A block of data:

________________________

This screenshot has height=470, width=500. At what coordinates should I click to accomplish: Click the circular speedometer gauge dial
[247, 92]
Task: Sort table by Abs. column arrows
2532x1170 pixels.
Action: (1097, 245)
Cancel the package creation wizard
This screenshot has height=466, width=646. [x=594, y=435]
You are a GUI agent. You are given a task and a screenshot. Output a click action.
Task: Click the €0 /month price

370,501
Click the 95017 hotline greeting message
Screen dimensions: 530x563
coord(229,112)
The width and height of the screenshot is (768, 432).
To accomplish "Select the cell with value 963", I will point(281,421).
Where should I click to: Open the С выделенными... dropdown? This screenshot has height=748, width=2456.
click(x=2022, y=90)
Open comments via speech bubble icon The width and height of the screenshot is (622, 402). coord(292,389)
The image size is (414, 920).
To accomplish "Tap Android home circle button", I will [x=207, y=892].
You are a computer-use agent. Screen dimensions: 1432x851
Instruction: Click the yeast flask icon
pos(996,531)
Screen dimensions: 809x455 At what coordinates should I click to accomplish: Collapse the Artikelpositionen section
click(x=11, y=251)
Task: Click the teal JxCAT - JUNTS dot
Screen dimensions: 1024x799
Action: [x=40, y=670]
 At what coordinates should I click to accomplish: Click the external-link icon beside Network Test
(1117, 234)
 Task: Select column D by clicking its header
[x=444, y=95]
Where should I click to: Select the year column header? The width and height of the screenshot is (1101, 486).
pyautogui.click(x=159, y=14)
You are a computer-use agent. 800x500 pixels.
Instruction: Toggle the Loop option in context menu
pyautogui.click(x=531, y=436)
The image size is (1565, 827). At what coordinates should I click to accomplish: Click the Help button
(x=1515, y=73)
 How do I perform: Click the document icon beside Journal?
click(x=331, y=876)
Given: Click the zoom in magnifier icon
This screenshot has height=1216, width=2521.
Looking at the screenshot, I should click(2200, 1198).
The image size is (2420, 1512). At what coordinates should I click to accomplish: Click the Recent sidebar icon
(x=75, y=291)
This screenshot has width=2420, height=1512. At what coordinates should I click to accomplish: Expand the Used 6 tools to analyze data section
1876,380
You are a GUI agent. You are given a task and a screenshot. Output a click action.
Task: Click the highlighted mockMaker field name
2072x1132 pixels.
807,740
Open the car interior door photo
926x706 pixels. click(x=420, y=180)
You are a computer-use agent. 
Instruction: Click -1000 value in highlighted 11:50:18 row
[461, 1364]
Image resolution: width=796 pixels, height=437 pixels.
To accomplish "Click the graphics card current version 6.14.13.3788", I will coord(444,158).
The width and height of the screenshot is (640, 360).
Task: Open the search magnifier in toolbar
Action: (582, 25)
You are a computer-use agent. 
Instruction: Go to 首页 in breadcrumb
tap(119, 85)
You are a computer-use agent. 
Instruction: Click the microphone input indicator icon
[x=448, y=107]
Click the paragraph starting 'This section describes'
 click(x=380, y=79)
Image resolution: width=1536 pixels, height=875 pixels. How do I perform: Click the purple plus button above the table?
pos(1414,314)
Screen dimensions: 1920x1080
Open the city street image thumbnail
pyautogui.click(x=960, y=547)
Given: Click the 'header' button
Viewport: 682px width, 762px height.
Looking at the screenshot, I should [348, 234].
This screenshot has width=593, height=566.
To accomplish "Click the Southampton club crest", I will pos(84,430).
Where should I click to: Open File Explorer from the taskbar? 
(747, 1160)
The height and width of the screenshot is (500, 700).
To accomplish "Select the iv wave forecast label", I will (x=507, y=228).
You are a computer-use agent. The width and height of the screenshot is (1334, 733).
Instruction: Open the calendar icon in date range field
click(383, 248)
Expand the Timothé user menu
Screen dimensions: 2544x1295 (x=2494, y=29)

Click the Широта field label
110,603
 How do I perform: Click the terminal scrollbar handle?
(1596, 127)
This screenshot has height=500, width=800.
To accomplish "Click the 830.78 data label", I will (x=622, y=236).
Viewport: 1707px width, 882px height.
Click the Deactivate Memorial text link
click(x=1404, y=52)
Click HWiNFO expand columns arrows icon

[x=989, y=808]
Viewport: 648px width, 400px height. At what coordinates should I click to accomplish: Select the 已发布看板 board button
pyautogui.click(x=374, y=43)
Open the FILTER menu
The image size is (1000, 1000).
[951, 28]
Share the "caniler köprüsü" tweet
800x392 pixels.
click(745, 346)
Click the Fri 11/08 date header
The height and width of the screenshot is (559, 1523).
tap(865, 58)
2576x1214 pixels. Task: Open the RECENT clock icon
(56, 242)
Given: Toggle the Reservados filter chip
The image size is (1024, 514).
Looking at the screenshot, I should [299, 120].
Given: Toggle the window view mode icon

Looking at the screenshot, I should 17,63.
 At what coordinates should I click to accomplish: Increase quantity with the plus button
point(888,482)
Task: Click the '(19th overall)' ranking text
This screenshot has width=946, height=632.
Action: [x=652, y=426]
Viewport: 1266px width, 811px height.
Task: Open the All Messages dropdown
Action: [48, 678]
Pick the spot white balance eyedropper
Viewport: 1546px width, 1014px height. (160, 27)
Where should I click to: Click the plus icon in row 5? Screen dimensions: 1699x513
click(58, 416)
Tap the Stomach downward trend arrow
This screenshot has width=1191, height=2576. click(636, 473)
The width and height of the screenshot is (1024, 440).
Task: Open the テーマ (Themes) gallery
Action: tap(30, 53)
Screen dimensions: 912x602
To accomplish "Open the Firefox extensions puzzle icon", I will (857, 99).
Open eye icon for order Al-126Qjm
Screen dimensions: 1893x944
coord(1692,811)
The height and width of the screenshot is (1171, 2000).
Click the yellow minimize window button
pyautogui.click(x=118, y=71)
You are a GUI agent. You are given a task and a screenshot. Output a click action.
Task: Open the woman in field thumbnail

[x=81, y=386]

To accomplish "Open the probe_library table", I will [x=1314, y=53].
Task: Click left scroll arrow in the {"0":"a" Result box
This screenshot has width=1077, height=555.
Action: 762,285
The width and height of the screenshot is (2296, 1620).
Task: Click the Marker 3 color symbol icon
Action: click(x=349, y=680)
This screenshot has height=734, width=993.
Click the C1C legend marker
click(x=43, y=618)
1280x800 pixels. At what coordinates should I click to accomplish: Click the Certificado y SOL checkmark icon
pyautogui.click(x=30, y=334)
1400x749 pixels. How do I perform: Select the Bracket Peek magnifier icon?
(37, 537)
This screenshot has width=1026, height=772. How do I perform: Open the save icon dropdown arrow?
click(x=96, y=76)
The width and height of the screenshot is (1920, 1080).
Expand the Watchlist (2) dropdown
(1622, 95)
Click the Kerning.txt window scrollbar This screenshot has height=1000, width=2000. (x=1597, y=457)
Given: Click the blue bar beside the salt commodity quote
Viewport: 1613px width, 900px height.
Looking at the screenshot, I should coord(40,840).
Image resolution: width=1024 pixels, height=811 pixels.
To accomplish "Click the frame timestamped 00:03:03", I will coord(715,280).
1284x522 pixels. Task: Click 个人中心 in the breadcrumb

________________________

* Goal: Can you return all of the entries above line for line, without changing a single character?

* Exercise output:
This screenshot has height=470, width=500. At what coordinates should I click to accomplish: Click the circular speedometer gauge dial
[247, 92]
Task: Sort table by Abs. column arrows
2532x1170 pixels.
Action: (1097, 245)
Cancel the package creation wizard
This screenshot has height=466, width=646. [x=594, y=435]
You are a GUI agent. You are given a task and a screenshot. Output a click action.
Task: Click the €0 /month price

370,501
Click the 95017 hotline greeting message
Screen dimensions: 530x563
coord(229,112)
The width and height of the screenshot is (768, 432).
To accomplish "Select the cell with value 963", I will point(281,421).
Where should I click to: Open the С выделенными... dropdown? This screenshot has height=748, width=2456.
click(x=2022, y=90)
Open comments via speech bubble icon The width and height of the screenshot is (622, 402). coord(292,389)
The image size is (414, 920).
To accomplish "Tap Android home circle button", I will [x=207, y=892].
You are a computer-use agent. Screen dimensions: 1432x851
Instruction: Click the yeast flask icon
pos(996,531)
Screen dimensions: 809x455 At what coordinates should I click to accomplish: Collapse the Artikelpositionen section
click(x=11, y=251)
Task: Click the teal JxCAT - JUNTS dot
Screen dimensions: 1024x799
Action: [x=40, y=670]
 At what coordinates should I click to accomplish: Click the external-link icon beside Network Test
(1117, 234)
 Task: Select column D by clicking its header
[x=444, y=95]
Where should I click to: Select the year column header? The width and height of the screenshot is (1101, 486).
pyautogui.click(x=159, y=14)
You are a computer-use agent. 800x500 pixels.
Instruction: Toggle the Loop option in context menu
pyautogui.click(x=531, y=436)
The image size is (1565, 827). At what coordinates should I click to accomplish: Click the Help button
(x=1515, y=73)
 How do I perform: Click the document icon beside Journal?
click(x=331, y=876)
Given: Click the zoom in magnifier icon
This screenshot has height=1216, width=2521.
Looking at the screenshot, I should click(2200, 1198).
The image size is (2420, 1512). At what coordinates should I click to accomplish: Click the Recent sidebar icon
(x=75, y=291)
This screenshot has width=2420, height=1512. At what coordinates should I click to accomplish: Expand the Used 6 tools to analyze data section
1876,380
You are a GUI agent. You are given a task and a screenshot. Output a click action.
Task: Click the highlighted mockMaker field name
2072x1132 pixels.
807,740
Open the car interior door photo
926x706 pixels. click(x=420, y=180)
You are a computer-use agent. 
Instruction: Click -1000 value in highlighted 11:50:18 row
[461, 1364]
Image resolution: width=796 pixels, height=437 pixels.
To accomplish "Click the graphics card current version 6.14.13.3788", I will coord(444,158).
The width and height of the screenshot is (640, 360).
Task: Open the search magnifier in toolbar
Action: (582, 25)
You are a computer-use agent. 
Instruction: Go to 首页 in breadcrumb
tap(119, 85)
You are a computer-use agent. 
Instruction: Click the microphone input indicator icon
[x=448, y=107]
Click the paragraph starting 'This section describes'
 click(x=380, y=79)
Image resolution: width=1536 pixels, height=875 pixels. How do I perform: Click the purple plus button above the table?
pos(1414,314)
Screen dimensions: 1920x1080
Open the city street image thumbnail
pyautogui.click(x=960, y=547)
Given: Click the 'header' button
Viewport: 682px width, 762px height.
Looking at the screenshot, I should [348, 234].
This screenshot has width=593, height=566.
To accomplish "Click the Southampton club crest", I will pos(84,430).
Where should I click to: Open File Explorer from the taskbar? 
(747, 1160)
The height and width of the screenshot is (500, 700).
To accomplish "Select the iv wave forecast label", I will (x=507, y=228).
You are a computer-use agent. The width and height of the screenshot is (1334, 733).
Instruction: Open the calendar icon in date range field
click(383, 248)
Expand the Timothé user menu
Screen dimensions: 2544x1295 (x=2494, y=29)

Click the Широта field label
110,603
 How do I perform: Click the terminal scrollbar handle?
(1596, 127)
This screenshot has height=500, width=800.
To accomplish "Click the 830.78 data label", I will (x=622, y=236).
Viewport: 1707px width, 882px height.
Click the Deactivate Memorial text link
click(x=1404, y=52)
Click HWiNFO expand columns arrows icon

[x=989, y=808]
Viewport: 648px width, 400px height. At what coordinates should I click to accomplish: Select the 已发布看板 board button
pyautogui.click(x=374, y=43)
Open the FILTER menu
The image size is (1000, 1000).
[951, 28]
Share the "caniler köprüsü" tweet
800x392 pixels.
click(745, 346)
Click the Fri 11/08 date header
The height and width of the screenshot is (559, 1523).
tap(865, 58)
2576x1214 pixels. Task: Open the RECENT clock icon
(56, 242)
Given: Toggle the Reservados filter chip
The image size is (1024, 514).
Looking at the screenshot, I should [299, 120].
Given: Toggle the window view mode icon

Looking at the screenshot, I should 17,63.
 At what coordinates should I click to accomplish: Increase quantity with the plus button
point(888,482)
Task: Click the '(19th overall)' ranking text
This screenshot has width=946, height=632.
Action: [x=652, y=426]
Viewport: 1266px width, 811px height.
Task: Open the All Messages dropdown
Action: [48, 678]
Pick the spot white balance eyedropper
Viewport: 1546px width, 1014px height. (160, 27)
Where should I click to: Click the plus icon in row 5? Screen dimensions: 1699x513
click(58, 416)
Tap the Stomach downward trend arrow
This screenshot has width=1191, height=2576. click(636, 473)
The width and height of the screenshot is (1024, 440).
Task: Open the テーマ (Themes) gallery
Action: tap(30, 53)
Screen dimensions: 912x602
To accomplish "Open the Firefox extensions puzzle icon", I will (857, 99).
Open eye icon for order Al-126Qjm
Screen dimensions: 1893x944
coord(1692,811)
The height and width of the screenshot is (1171, 2000).
Click the yellow minimize window button
pyautogui.click(x=118, y=71)
You are a GUI agent. You are given a task and a screenshot. Output a click action.
Task: Open the woman in field thumbnail

[x=81, y=386]

To accomplish "Open the probe_library table", I will [x=1314, y=53].
Task: Click left scroll arrow in the {"0":"a" Result box
This screenshot has width=1077, height=555.
Action: 762,285
The width and height of the screenshot is (2296, 1620).
Task: Click the Marker 3 color symbol icon
Action: click(x=349, y=680)
This screenshot has height=734, width=993.
Click the C1C legend marker
click(x=43, y=618)
1280x800 pixels. At what coordinates should I click to accomplish: Click the Certificado y SOL checkmark icon
pyautogui.click(x=30, y=334)
1400x749 pixels. How do I perform: Select the Bracket Peek magnifier icon?
(37, 537)
This screenshot has width=1026, height=772. How do I perform: Open the save icon dropdown arrow?
click(x=96, y=76)
The width and height of the screenshot is (1920, 1080).
Expand the Watchlist (2) dropdown
(1622, 95)
Click the Kerning.txt window scrollbar This screenshot has height=1000, width=2000. (x=1597, y=457)
Given: Click the blue bar beside the salt commodity quote
Viewport: 1613px width, 900px height.
Looking at the screenshot, I should coord(40,840).
Image resolution: width=1024 pixels, height=811 pixels.
To accomplish "Click the frame timestamped 00:03:03", I will coord(715,280).
1284x522 pixels. Task: Click 个人中心 in the breadcrumb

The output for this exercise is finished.